If there is a reason to see Mitt – Greg Whiteley’s documentary about Mitt Romney during his run for President in 2012 – it is to see a more human side of Romney, who during his run for President always struck me as more than little robotic – as if someone, somewhere put together the seemingly perfect Republican candidate in a lab somewhere. This is not a film that is likely to change anyone’s mind about Romney – and I don’t think it even sets out to do so. Strangely for a documentary about a politician, the film is almost devoid of any actual politics. It doesn’t probe Romney on his beliefs, it doesn’t celebrate his politics nor does it demonize Obama. It does show the now infamous cell phone video where Romney says 47% of the country have their hand out and will never vote against Obama because of it. It also shows Romney talking about his reputation as a flip-flopper – both in 2008 and 2012 – but it doesn’t delve very deeply into those issues as well. The movie assumes you already know where Romney stood on the issues – and where Obama stood – and doesn’t try to convince you one way or the other. What it does do is to show Romney with his wife, his family, sometimes his staffers and the ups and downs of a campaign that was obviously tough on all of them.

This intimate look at Romney may have done him some good had it been released before the election – or if he was ever going to run for anything ever again, which he isn’t. In private, he seems like a much more genuine person that he did while on the campaign trail – someone who clearly loves his family, and can quote the Coen brothers O Brother, Where Art Thou from memory. As a candidate, Romney always struck me as out of touch with regular people – he had been born and raised rich, and never truly understood what many others go through – but in the documentary, it does seem like he understood more than it appeared he did – he just had difficulty getting that across.

This is one of the things documentaries do a far better job at than a dramatic movie would. Watching the film, I felt I got to know a little bit about Romney for the first time – and dammit, even like him a little. He seems genuine and friendly – he undeniably loves his wife, who made an easy target because of her show horses – and his children, who obviously love and idolize him.

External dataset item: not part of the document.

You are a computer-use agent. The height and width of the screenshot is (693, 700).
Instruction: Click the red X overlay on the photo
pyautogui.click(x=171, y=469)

Whiteley was with the Romney’s for so long – starting in 2008 and then again in 2012 – that everyone seems to get used to him – one of Romney’s grandkids greets him by name at one point, and one of Romney’s sons gives him two answers to the same question – the answer for the “media” and how he really feels.

None of this convinced me that Romney would have made a better President than Obama or makes me wish he would have won. Many of his beliefs are still the precise opposite of mine, and I think had he been elected, America would have regressed instead of moving forward on many social issues. I still find much of what Romney stands for to be abhorrent – and so while even though Obama has struggled to get much of anything accomplished since the election, I’d still rather it be him in office than Romney.

But Mitt shows Romney in a more human light – something we really get to see about prominent politicians, who always seem to be “on” every time someone with a camera is around. Everything is a photo op, even seemingly “natural” family gatherings. Mitt shows the candidate and his family as actual human beings – and that’s something.

As a documentary, Mitt is hit and miss. There must have been a lot of footage, so some of the inclusions are puzzling – and at times, scenes run on way longer than they should, as no one says anything of interest for a few minutes at a time. I also think a more daring film could have addressed some of the political issues surrounding the election, without giving up the human element that director Whiteley clearly prized above all else. Yet, unlike last year’s Our Nixon, which used home movies to apparently show us a different side of Richard Nixon (and, I felt, ended up simply re-telling the same Nixon story we already knew – and in a less interesting way than normal) – Mitt actually does succeed in showing us a side of Romney that I had not seen before. I’m not sure if that makes the documentary truly good, but it at least made it interesting.